Excessive cuts to interest rates will further fuel higher inflation rates.  This was asserted by a former Bank of England executive, adding that this decision of the US Federal Reserve as a response to financial crisis was a terrible mistake.

Dressing-down the Fed


Willem Buiter, a professor at the London School of Economics, presented a harshly critical paper during the annual monetary conference of the Federal Reserve in Jackson Hole, Wyoming.  Professor Buiter dressed down the Fed stressing that it made a strategic blunder in judging the effects of the general slow down of the US housing market.

Buiter said that the Fed went too far, too fast, and over-reacted to the crisis emphasizing that the extreme cuts to official policy rates could bring negative impressions that the Fed is not really serious in curbing inflation.  

Buiter further argued that using official policy rate for resolving problems of liquidity and solvency has been proven ineffective.

Defaults Led to Fed Cuts


The global crunch on financial assets was a direct impact of increasing defaults on housing mortgage payments in the US and the resulting drop in the value of house prices in the US housing market.  The resulting crisis led Fed officials to cut interest rate benchmark to 2% from a high of 5.25% last summer.  The Fed protected this rate cut during its past two policy meetings.
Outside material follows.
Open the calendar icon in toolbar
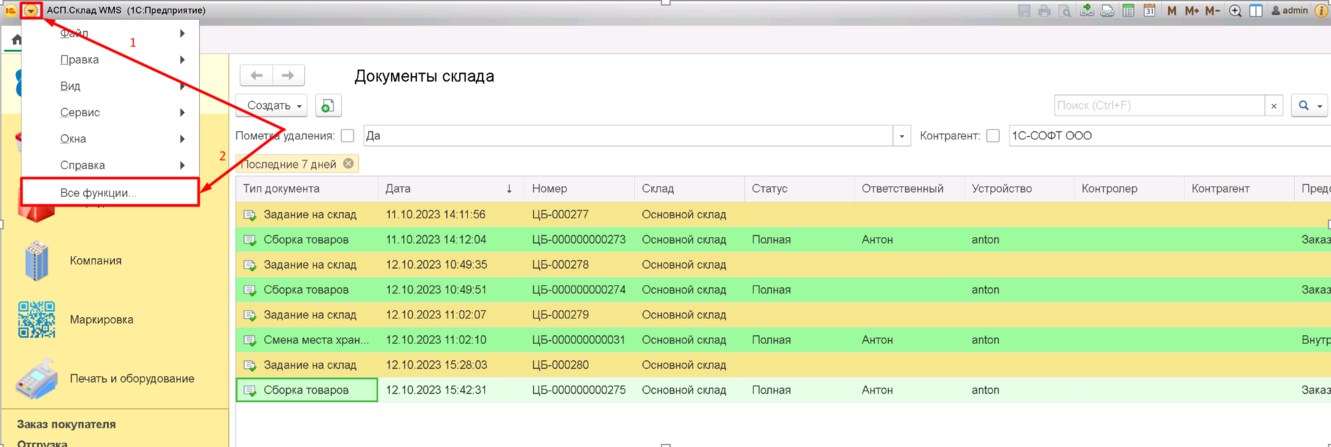Image resolution: width=1331 pixels, height=447 pixels. coord(1149,11)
Buiter is generally in agreement with the Fed that price instability of assets cannot be resolved by implementing official monetary policies.  The professor however asserted that regulatory policies would be more effective rather than using federal funds rate as instrument.  By not regulating the investment banks as they plunged into riskier investments and fiscal markets, Buiter holds the Fed partially responsible for the mess created by the crash of the housing market.

Cleaning Up After the Bubble Burst


Professor Buiter criticized the approach of finance authorities to ‘clean up the mess created by the bursting investment bubble.’ The Bank of England did not escape the criticism of Professor Buiter saying that current bank executives are guilty of doing too much.  He praises them however for keeping the current interest rates and not succumbing to pressures to lower the rates.
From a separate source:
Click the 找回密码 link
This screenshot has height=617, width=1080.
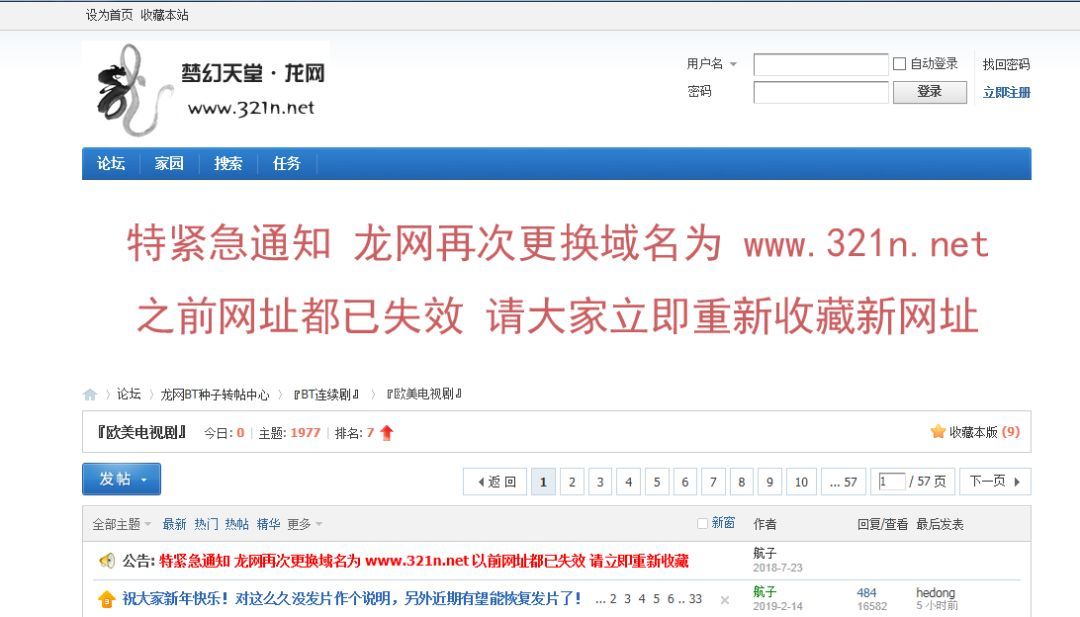1006,63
According to Buiter, central banks have been used as the state’s quasi-fiscal agents through the extension of subsidies to banks and other financial institutions.  The effect, Buiter argues, is increasing inflationary pressures which are already becoming evident on latest economic data.

Fed’s Tarnished Reputation


US inflation jumped to 5.6% in July which was the highest in its history.  Professor Buiter said this event tarnished the reputation of the Fed to keep prices stable.

Professor Buiter also asserted that central banks erred in estimating the role of declining prices in the whole economy.  The productivity of financial businesses has been questioned by Buiter saying that they are profitable only for private interest but essentially wasteful for society.